• _PROBLEM TO SOLVE_
Transcribe the records below word for word, leaving out the pictures.
=====
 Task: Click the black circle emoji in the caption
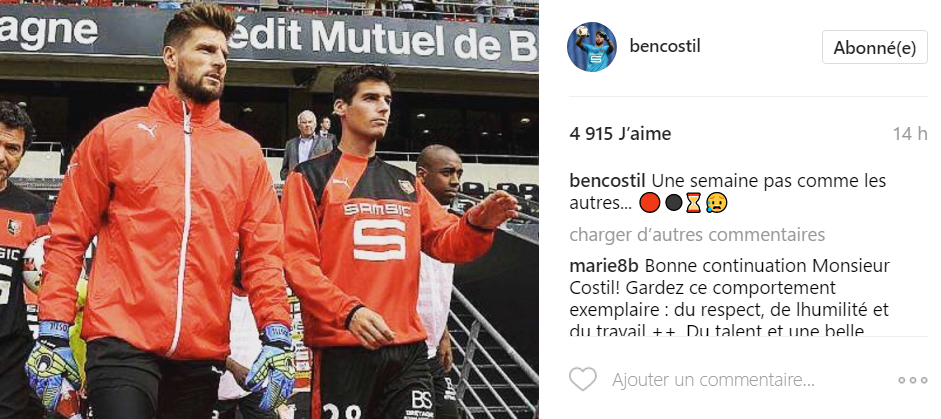[x=673, y=203]
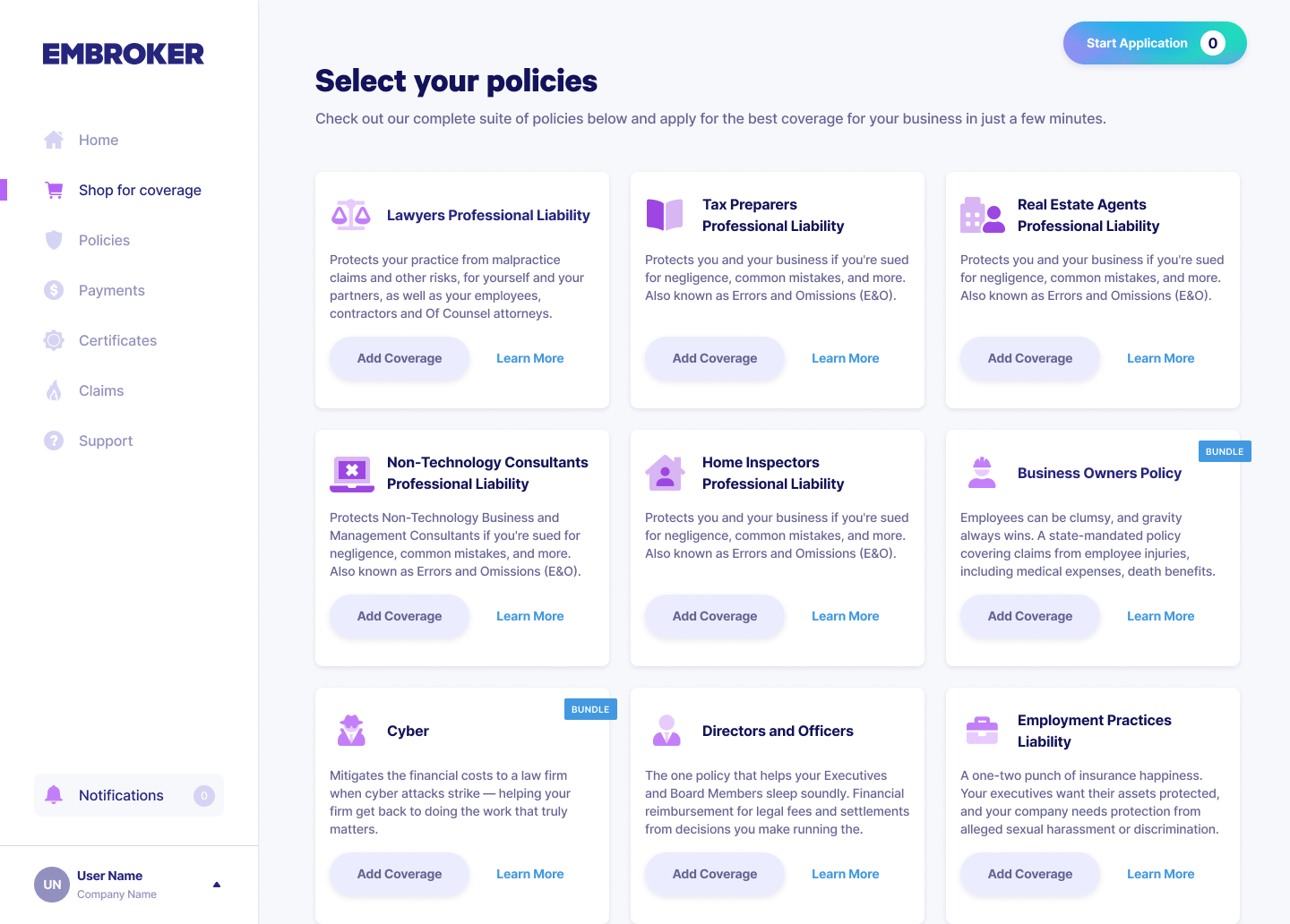Click the shopping cart icon in sidebar
The image size is (1290, 924).
54,190
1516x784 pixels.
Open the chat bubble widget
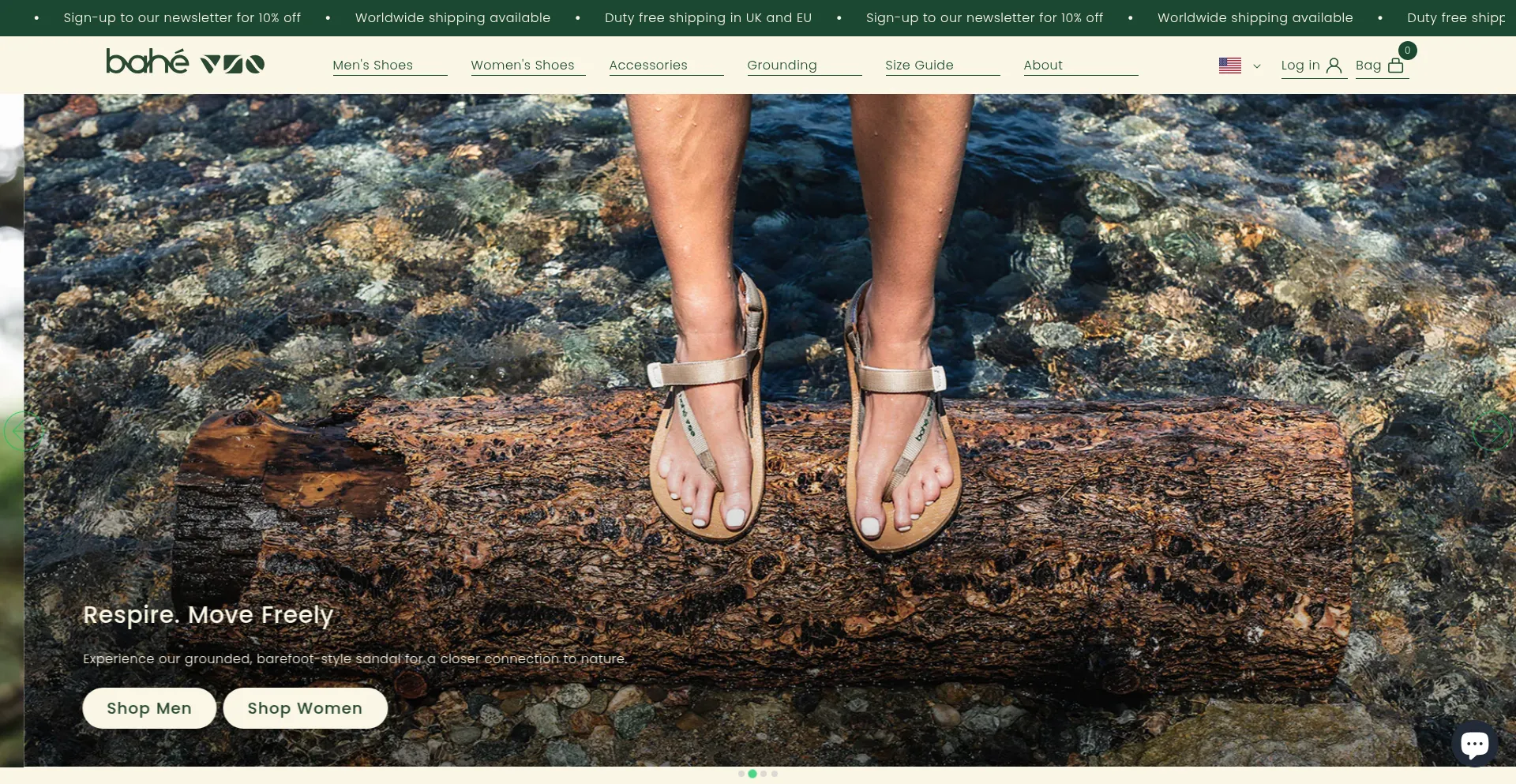pos(1473,744)
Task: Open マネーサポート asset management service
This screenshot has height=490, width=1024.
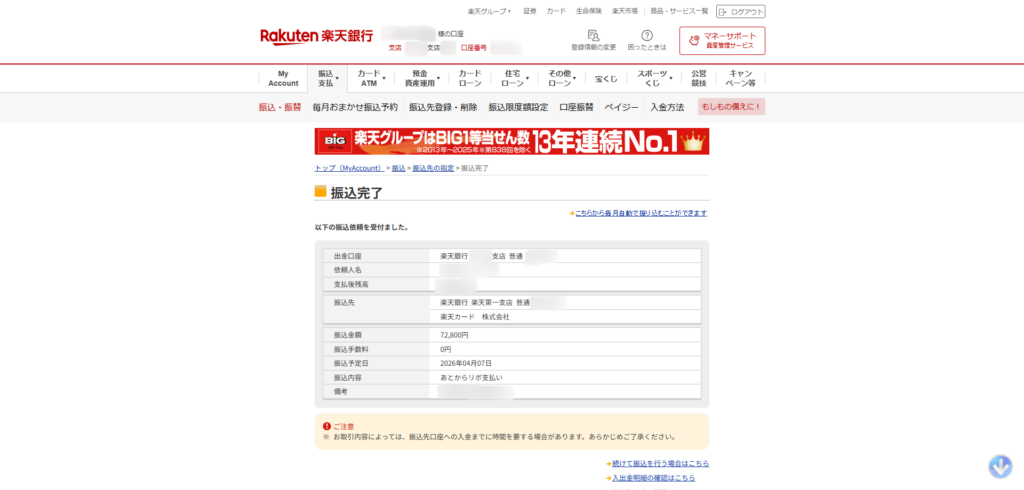Action: tap(721, 41)
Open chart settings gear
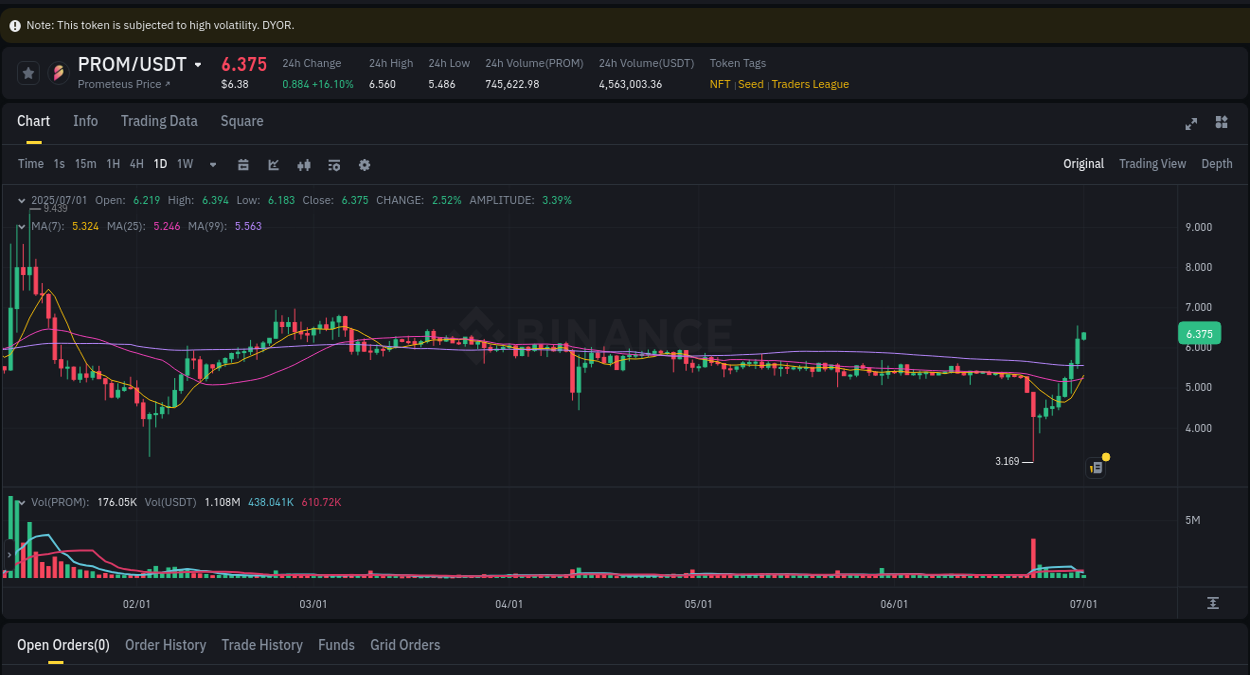 (364, 164)
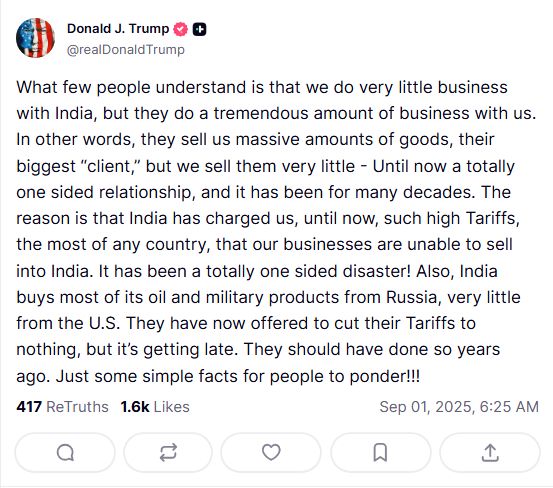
=====
• _RESULT FOR THIS EXERCISE_
 Task: Click the black circle emoji in the caption
[x=673, y=203]
Click the shopping cart icon in sidebar
The image size is (1290, 924).
54,190
1516x784 pixels.
Open the chat bubble widget
pos(1473,744)
Task: Open マネーサポート asset management service
This screenshot has height=490, width=1024.
Action: tap(721, 41)
Open chart settings gear
 (364, 164)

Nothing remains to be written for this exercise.